[Collected data]
--*--

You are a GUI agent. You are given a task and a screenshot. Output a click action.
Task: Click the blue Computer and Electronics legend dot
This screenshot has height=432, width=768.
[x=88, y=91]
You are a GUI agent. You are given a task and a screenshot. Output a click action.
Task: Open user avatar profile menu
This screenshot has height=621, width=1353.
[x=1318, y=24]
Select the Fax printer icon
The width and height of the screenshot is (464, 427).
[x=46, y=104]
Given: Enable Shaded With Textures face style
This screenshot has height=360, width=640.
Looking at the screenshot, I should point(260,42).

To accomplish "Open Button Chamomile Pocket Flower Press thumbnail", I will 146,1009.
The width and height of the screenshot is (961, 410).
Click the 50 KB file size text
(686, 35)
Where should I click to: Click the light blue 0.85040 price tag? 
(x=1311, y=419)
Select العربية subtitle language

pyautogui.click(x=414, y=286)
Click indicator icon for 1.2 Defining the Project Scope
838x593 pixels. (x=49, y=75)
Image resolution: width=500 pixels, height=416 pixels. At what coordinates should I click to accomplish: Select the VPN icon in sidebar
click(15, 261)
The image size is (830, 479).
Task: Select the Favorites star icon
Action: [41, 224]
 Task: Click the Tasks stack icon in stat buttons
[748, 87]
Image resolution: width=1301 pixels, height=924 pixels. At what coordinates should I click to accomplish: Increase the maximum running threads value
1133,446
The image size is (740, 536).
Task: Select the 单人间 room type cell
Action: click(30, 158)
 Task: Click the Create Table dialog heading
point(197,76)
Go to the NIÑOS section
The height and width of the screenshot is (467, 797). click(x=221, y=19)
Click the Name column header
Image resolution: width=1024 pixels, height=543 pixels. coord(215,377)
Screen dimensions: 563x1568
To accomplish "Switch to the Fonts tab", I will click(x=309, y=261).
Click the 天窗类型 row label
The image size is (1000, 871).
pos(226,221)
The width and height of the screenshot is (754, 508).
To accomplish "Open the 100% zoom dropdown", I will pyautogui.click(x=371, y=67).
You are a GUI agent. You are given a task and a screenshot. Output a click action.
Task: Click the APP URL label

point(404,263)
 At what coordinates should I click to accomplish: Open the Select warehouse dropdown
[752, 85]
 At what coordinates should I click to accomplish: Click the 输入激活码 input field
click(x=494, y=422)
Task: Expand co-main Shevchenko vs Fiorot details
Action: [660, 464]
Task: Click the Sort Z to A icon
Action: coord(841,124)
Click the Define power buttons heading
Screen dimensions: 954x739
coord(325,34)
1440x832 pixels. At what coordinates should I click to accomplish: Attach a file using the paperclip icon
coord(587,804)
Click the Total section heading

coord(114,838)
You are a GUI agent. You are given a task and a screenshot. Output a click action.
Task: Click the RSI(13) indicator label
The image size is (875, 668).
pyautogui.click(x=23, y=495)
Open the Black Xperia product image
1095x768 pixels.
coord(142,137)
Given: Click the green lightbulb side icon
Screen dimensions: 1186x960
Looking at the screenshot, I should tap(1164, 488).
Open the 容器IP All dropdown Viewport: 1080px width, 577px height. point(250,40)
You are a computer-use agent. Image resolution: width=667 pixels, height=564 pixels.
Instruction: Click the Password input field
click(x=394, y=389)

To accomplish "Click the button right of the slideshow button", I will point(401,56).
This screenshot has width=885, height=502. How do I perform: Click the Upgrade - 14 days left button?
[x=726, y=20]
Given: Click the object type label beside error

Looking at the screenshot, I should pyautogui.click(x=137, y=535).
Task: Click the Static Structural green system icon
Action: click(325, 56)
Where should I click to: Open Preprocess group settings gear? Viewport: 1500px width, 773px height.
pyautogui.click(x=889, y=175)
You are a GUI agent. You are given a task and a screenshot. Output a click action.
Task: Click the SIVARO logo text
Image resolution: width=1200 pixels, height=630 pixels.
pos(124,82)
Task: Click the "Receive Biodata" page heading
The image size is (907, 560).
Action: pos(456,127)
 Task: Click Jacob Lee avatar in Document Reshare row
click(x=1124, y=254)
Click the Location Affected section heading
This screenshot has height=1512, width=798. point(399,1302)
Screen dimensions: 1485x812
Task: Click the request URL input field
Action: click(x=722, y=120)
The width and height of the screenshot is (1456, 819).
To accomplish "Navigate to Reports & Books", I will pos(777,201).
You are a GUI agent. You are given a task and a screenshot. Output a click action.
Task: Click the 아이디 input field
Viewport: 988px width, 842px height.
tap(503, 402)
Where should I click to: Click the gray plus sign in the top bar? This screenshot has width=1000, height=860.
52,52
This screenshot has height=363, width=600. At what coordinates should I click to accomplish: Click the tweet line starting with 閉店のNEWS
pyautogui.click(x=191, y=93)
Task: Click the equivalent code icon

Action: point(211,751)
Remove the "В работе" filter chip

--*--

◆ What the task asks
For each line shown above, write an exact copy.

◆ Exercise response
You are a GUI agent. You are given a task and a screenshot. Output a click action.
Task: Click the blue Computer and Electronics legend dot
This screenshot has height=432, width=768.
[x=88, y=91]
You are a GUI agent. You are given a task and a screenshot. Output a click action.
Task: Open user avatar profile menu
This screenshot has height=621, width=1353.
[x=1318, y=24]
Select the Fax printer icon
The width and height of the screenshot is (464, 427).
[x=46, y=104]
Given: Enable Shaded With Textures face style
This screenshot has height=360, width=640.
Looking at the screenshot, I should point(260,42).

To accomplish "Open Button Chamomile Pocket Flower Press thumbnail", I will 146,1009.
The width and height of the screenshot is (961, 410).
Click the 50 KB file size text
(686, 35)
Where should I click to: Click the light blue 0.85040 price tag? 
(x=1311, y=419)
Select العربية subtitle language

pyautogui.click(x=414, y=286)
Click indicator icon for 1.2 Defining the Project Scope
838x593 pixels. (x=49, y=75)
Image resolution: width=500 pixels, height=416 pixels. At what coordinates should I click to accomplish: Select the VPN icon in sidebar
click(15, 261)
The image size is (830, 479).
Task: Select the Favorites star icon
Action: [41, 224]
 Task: Click the Tasks stack icon in stat buttons
[748, 87]
Image resolution: width=1301 pixels, height=924 pixels. At what coordinates should I click to accomplish: Increase the maximum running threads value
1133,446
The image size is (740, 536).
Task: Select the 单人间 room type cell
Action: click(30, 158)
 Task: Click the Create Table dialog heading
point(197,76)
Go to the NIÑOS section
The height and width of the screenshot is (467, 797). click(x=221, y=19)
Click the Name column header
Image resolution: width=1024 pixels, height=543 pixels. coord(215,377)
Screen dimensions: 563x1568
To accomplish "Switch to the Fonts tab", I will click(x=309, y=261).
Click the 天窗类型 row label
The image size is (1000, 871).
pos(226,221)
The width and height of the screenshot is (754, 508).
To accomplish "Open the 100% zoom dropdown", I will pyautogui.click(x=371, y=67).
You are a GUI agent. You are given a task and a screenshot. Output a click action.
Task: Click the APP URL label

point(404,263)
 At what coordinates should I click to accomplish: Open the Select warehouse dropdown
[752, 85]
 At what coordinates should I click to accomplish: Click the 输入激活码 input field
click(x=494, y=422)
Task: Expand co-main Shevchenko vs Fiorot details
Action: [660, 464]
Task: Click the Sort Z to A icon
Action: coord(841,124)
Click the Define power buttons heading
Screen dimensions: 954x739
coord(325,34)
1440x832 pixels. At what coordinates should I click to accomplish: Attach a file using the paperclip icon
coord(587,804)
Click the Total section heading

coord(114,838)
You are a GUI agent. You are given a task and a screenshot. Output a click action.
Task: Click the RSI(13) indicator label
The image size is (875, 668).
pyautogui.click(x=23, y=495)
Open the Black Xperia product image
1095x768 pixels.
coord(142,137)
Given: Click the green lightbulb side icon
Screen dimensions: 1186x960
Looking at the screenshot, I should tap(1164, 488).
Open the 容器IP All dropdown Viewport: 1080px width, 577px height. point(250,40)
You are a computer-use agent. Image resolution: width=667 pixels, height=564 pixels.
Instruction: Click the Password input field
click(x=394, y=389)

To accomplish "Click the button right of the slideshow button", I will point(401,56).
This screenshot has width=885, height=502. How do I perform: Click the Upgrade - 14 days left button?
[x=726, y=20]
Given: Click the object type label beside error

Looking at the screenshot, I should pyautogui.click(x=137, y=535).
Task: Click the Static Structural green system icon
Action: click(325, 56)
Where should I click to: Open Preprocess group settings gear? Viewport: 1500px width, 773px height.
pyautogui.click(x=889, y=175)
You are a GUI agent. You are given a task and a screenshot. Output a click action.
Task: Click the SIVARO logo text
Image resolution: width=1200 pixels, height=630 pixels.
pos(124,82)
Task: Click the "Receive Biodata" page heading
The image size is (907, 560).
Action: pos(456,127)
 Task: Click Jacob Lee avatar in Document Reshare row
click(x=1124, y=254)
Click the Location Affected section heading
This screenshot has height=1512, width=798. point(399,1302)
Screen dimensions: 1485x812
Task: Click the request URL input field
Action: click(x=722, y=120)
The width and height of the screenshot is (1456, 819).
To accomplish "Navigate to Reports & Books", I will pos(777,201).
You are a GUI agent. You are given a task and a screenshot. Output a click action.
Task: Click the 아이디 input field
Viewport: 988px width, 842px height.
tap(503, 402)
Where should I click to: Click the gray plus sign in the top bar? This screenshot has width=1000, height=860.
52,52
This screenshot has height=363, width=600. At what coordinates should I click to accomplish: Click the tweet line starting with 閉店のNEWS
pyautogui.click(x=191, y=93)
Task: Click the equivalent code icon

Action: point(211,751)
Remove the "В работе" filter chip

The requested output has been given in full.